In ogni caso, il problema del livello universitario dell'insegnamento non si risolve solo imponendo che almeno la metà dei corsi sia affidata a professori di ruolo. È urgente una ricognizione accurata delle qualificazioni dei docenti a contratto. Questo dovrebbe essere uno dei primi compiti da assegnare alla costituenda Agenzia per la valutazione dell'università e della ricerca. I corsi di laurea i cui insegnamenti di base e caratterizzanti sono tenuti da personale che non ha raggiunto almeno le qualificazioni equivalenti a un dottorato di ricerca europeo non dovrebbero essere riconosciuti dal ministero, o dovrebbero essere segnalati agli studenti come carenti dei requisiti minimi che qualificano un'università.

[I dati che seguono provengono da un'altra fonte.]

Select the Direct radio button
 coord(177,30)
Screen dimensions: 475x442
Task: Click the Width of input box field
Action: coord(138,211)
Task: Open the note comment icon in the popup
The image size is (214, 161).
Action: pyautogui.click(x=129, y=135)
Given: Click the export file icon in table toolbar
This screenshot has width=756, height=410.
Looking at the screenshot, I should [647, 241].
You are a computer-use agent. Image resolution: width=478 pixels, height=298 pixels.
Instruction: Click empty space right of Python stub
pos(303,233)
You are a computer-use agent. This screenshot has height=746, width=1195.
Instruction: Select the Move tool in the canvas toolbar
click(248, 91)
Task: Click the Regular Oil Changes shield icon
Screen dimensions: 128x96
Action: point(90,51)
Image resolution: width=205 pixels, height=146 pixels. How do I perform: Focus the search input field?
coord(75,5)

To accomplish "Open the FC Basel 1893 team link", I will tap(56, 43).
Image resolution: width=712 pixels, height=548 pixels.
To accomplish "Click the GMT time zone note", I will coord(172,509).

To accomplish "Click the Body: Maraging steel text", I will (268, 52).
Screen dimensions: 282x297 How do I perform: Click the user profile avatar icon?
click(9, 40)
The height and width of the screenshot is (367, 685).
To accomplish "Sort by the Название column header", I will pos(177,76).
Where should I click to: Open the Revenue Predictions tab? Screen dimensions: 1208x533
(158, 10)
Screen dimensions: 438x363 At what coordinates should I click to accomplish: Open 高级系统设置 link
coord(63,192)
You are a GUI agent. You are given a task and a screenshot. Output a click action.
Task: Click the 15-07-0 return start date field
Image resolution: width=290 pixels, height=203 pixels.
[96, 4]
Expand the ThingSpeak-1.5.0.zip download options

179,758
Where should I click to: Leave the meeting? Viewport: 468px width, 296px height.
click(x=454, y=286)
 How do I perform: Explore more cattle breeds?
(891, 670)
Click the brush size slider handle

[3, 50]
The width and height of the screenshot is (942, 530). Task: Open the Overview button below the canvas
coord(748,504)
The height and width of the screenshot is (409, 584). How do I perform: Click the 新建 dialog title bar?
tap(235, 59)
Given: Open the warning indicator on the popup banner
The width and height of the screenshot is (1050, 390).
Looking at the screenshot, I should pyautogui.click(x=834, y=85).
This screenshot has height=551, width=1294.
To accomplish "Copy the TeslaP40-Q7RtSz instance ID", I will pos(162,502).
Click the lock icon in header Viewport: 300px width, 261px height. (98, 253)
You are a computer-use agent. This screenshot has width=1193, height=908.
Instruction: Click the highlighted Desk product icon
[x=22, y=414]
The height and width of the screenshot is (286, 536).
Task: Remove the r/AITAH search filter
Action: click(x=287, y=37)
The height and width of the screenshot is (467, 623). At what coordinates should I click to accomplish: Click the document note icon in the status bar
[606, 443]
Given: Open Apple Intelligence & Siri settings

Le stesse o maggiori qualificazioni dovrebbero essere richieste ai docenti che seguono per via telematica il lavoro degli studenti iscritti alle università telematiche. Insomma il primo problema da affrontare per la valutazione delle università è quello di garantire gli utenti da offerte truffaldine o da pubblicità ingannevole. Il problema del ranking nazionale o internazionale delle università può essere lasciato alla fantasia e all'inventiva dei giornalisti e commentatori televisivi.